* **Task brief**
If a line in the data below holds the word "checkbox", copy it.

* **Records for this task**

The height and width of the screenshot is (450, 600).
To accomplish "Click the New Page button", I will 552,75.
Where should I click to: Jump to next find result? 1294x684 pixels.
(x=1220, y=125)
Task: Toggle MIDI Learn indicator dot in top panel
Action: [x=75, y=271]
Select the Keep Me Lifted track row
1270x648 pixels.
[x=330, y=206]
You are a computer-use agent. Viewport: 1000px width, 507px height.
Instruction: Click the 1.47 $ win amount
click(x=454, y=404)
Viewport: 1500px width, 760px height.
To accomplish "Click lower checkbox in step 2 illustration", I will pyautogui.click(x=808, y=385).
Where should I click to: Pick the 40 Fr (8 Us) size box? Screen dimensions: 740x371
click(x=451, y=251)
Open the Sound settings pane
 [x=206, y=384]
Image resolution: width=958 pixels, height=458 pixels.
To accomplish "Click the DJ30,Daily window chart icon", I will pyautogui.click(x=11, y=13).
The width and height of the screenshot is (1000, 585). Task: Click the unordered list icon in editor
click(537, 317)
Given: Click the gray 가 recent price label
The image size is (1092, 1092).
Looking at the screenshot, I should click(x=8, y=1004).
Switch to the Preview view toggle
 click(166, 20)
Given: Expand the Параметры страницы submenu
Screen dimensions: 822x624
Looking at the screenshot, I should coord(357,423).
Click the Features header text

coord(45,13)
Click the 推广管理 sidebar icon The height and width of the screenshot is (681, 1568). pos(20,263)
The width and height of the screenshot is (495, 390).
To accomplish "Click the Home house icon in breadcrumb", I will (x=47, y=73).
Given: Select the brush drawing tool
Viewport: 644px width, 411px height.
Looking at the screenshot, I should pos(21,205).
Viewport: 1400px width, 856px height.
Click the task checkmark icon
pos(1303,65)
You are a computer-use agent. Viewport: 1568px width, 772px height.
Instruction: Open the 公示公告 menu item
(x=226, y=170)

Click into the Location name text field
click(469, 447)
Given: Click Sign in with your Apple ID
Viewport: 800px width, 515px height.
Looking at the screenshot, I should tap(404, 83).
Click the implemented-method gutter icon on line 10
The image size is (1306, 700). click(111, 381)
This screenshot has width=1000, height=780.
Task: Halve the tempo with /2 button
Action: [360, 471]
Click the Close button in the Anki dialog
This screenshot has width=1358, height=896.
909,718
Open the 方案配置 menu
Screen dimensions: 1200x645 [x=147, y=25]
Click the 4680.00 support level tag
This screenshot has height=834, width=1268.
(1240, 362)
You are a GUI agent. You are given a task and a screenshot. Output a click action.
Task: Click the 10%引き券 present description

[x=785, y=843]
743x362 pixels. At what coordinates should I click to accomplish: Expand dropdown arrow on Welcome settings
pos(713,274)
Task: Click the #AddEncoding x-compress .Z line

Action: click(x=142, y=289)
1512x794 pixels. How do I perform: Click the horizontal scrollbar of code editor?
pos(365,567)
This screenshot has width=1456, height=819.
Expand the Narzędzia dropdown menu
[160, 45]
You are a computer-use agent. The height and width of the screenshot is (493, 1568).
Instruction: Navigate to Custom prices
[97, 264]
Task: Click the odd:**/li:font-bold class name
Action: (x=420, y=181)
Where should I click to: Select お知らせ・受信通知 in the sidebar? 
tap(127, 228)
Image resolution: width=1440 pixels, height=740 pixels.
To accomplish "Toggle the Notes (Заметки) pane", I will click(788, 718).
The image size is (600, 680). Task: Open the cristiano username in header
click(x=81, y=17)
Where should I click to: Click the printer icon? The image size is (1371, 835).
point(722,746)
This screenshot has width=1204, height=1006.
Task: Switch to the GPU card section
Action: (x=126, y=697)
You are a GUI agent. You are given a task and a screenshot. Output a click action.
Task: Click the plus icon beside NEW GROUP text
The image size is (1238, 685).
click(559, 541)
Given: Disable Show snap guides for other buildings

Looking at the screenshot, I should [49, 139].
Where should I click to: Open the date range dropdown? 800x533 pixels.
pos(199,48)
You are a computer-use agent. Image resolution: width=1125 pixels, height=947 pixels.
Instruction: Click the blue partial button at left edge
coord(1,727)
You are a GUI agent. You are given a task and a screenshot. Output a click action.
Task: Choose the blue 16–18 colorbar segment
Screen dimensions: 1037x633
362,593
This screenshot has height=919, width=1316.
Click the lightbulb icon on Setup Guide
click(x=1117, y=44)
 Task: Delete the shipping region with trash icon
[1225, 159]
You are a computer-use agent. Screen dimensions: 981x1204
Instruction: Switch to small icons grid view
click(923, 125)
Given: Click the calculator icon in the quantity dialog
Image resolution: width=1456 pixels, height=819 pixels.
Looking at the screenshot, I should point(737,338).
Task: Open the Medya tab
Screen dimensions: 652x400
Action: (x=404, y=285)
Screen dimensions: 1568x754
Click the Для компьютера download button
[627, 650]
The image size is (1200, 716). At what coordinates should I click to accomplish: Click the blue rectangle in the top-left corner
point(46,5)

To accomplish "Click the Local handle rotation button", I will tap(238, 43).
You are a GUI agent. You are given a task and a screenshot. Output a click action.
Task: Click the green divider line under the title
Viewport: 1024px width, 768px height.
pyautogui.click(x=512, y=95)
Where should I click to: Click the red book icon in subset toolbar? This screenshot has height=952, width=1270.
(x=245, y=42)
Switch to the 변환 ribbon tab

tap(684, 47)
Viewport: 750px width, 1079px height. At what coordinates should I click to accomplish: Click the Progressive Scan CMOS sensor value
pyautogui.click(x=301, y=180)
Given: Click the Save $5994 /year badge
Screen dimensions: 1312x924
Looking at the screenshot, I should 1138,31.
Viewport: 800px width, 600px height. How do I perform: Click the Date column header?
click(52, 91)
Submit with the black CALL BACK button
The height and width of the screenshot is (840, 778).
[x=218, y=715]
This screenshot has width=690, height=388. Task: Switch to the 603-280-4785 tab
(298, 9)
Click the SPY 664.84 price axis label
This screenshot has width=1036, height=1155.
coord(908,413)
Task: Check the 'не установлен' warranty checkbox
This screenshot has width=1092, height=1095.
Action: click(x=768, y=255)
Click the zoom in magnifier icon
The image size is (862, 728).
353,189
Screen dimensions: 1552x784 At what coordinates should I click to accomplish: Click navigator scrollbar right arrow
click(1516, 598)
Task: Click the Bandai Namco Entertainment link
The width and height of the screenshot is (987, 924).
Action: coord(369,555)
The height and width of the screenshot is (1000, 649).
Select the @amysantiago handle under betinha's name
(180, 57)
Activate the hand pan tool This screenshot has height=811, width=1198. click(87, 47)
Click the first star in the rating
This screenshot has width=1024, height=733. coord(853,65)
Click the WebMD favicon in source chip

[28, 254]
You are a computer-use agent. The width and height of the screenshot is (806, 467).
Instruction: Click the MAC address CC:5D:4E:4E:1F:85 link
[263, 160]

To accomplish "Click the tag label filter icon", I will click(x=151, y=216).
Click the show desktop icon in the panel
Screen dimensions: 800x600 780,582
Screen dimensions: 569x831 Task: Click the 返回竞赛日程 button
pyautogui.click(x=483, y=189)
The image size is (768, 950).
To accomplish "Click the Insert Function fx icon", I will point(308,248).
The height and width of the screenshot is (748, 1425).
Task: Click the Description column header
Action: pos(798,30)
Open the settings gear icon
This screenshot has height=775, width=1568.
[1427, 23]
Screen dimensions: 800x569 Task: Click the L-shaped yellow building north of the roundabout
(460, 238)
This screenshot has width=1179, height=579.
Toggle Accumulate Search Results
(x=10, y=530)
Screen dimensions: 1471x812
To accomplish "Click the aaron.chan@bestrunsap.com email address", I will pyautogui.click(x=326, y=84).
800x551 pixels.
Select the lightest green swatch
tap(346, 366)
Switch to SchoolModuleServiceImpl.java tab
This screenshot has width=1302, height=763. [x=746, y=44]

* **Task answer**
To accomplish "Click lower checkbox in step 2 illustration", I will pyautogui.click(x=808, y=385).
Task: Check the 'не установлен' warranty checkbox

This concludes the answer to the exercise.